The next day there was no school, and Hal and Mab spent much time in their garden. The sun came out bright and warm, and the children said they could almost see the things growing. Mab declared that her bean vines grew almost an inch that one day, and it may be that they did. Beans grow very fast. If you have ever watched them going up a pole you would know this to be true.
With their hoes the children piled more dirt around the roots of the garden plants where the rain had washed the soil away, and thus the bushes and stalks were helped to stand up straighter. Some straightened up of themselves when they had dried in the sun.
“Well, I think we are going to have some good crops,” said Daddy Blake when he went to the garden with Hal and Mab a few days after the storm. “In fact we are going to have more of some things than we can use.”
“Will we have to throw them away?” asked Hal.

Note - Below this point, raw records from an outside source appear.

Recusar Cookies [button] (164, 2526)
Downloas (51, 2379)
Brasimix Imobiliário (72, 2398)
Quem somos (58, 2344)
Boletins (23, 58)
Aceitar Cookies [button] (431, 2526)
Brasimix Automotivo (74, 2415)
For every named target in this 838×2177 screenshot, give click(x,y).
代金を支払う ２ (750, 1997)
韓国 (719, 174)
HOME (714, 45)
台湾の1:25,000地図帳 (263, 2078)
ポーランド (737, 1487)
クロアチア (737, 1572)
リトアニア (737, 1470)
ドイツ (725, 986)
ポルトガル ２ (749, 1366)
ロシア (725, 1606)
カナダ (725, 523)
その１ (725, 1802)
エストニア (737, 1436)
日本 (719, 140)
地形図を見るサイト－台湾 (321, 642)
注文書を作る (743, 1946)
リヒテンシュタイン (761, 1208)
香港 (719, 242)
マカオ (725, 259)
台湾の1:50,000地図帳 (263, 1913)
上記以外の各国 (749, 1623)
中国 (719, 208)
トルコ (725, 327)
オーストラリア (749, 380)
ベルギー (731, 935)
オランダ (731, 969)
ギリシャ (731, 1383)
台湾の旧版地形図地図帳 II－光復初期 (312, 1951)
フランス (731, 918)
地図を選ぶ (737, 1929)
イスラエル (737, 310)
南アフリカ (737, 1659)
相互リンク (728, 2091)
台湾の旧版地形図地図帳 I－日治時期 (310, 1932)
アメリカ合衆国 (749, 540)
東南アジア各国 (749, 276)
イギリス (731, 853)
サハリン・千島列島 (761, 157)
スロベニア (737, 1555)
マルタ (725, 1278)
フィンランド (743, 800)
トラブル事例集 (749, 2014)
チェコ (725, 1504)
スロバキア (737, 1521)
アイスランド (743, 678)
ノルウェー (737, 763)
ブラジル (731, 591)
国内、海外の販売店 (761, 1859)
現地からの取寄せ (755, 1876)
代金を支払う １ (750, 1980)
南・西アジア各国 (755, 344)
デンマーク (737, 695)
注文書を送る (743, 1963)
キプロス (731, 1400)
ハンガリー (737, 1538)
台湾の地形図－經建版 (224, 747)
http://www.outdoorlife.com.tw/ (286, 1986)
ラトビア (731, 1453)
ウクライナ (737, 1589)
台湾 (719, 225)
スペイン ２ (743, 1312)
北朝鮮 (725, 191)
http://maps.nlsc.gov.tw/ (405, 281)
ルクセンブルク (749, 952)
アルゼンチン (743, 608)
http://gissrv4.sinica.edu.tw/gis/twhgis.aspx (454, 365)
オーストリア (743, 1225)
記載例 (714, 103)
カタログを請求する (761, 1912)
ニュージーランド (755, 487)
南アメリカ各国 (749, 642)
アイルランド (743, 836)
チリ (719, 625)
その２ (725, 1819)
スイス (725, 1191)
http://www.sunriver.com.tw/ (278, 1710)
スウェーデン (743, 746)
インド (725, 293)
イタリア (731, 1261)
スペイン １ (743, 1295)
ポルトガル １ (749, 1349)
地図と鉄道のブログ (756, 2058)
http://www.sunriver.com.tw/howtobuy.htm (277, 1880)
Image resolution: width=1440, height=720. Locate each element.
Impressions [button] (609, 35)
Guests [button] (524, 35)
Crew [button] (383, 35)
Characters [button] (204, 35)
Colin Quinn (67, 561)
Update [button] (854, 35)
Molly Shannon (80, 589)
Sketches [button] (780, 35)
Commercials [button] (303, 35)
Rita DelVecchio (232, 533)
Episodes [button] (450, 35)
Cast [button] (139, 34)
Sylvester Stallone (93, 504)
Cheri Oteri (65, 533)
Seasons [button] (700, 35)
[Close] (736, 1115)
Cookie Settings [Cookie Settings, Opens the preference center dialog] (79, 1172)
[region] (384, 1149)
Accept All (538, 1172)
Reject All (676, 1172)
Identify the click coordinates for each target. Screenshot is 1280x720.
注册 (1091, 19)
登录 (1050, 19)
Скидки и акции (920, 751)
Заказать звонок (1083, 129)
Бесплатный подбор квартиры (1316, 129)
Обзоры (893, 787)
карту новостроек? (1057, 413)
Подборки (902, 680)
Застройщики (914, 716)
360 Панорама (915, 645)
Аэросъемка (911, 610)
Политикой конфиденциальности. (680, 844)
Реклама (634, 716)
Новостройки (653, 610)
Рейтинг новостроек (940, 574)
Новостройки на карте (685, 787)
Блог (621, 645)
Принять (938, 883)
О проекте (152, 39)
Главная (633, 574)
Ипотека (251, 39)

“No indeed!” laughed his father. “That would be wrong at a time when we must save all the food we can. But we will do as the farmer does who raises a large crop of anything. We will start a little store and sell what we do not need.”
“A real store?” cried Mab, with shining eyes.
“And sell things for real money?” asked Hal.
“Of course!” laughed their father, “though you may give your friends anything from your garden that you wish to.”
“Where will we keep the store?” asked Hal. “And who will we sell the things to?”
“And what will we sell?” asked Mab. “What have we too much of, Daddy?”
“My! You children certainly can ask questions!” exclaimed Mr. Blake.
“Now let me see! In the first place I think if you keep the store out on the front lawn, near the street, it will be the best place, I’ll put an old door across two boxes and that will be your store counter. And you can sell things to persons that pass along the street. Some in automobiles may stop and buy, and others, on their way to the big stores, may stop to get your vegetables because they will be so fresh. The fresher a vegetable is the better. That is it should be eaten as soon as possible after it is taken from the garden, else it loses much of its flavor.”
“But will people give us real money for our garden truck?” asked Hal. He had heard his father and Uncle Pennywait speak of garden “truck” so he knew it must be the right word.
“Indeed they’ll be glad to pay you real money,” said Mr. Blake with a smile. “Persons who have no garden of their own are very glad to buy fresh vegetables. You’ll soon see.”
“But what are we going to sell?” asked Mab.
“Oh, yes, I forgot your question,” said her father. “Well, there are more tomatoes than your mother has time to can, or make into ketchup just now. She will have plenty more later on. And I think there will be more of your beans, Mab, than you will care to keep over Winter, or use green. So you can sell some of my tomatoes and some of your beans.”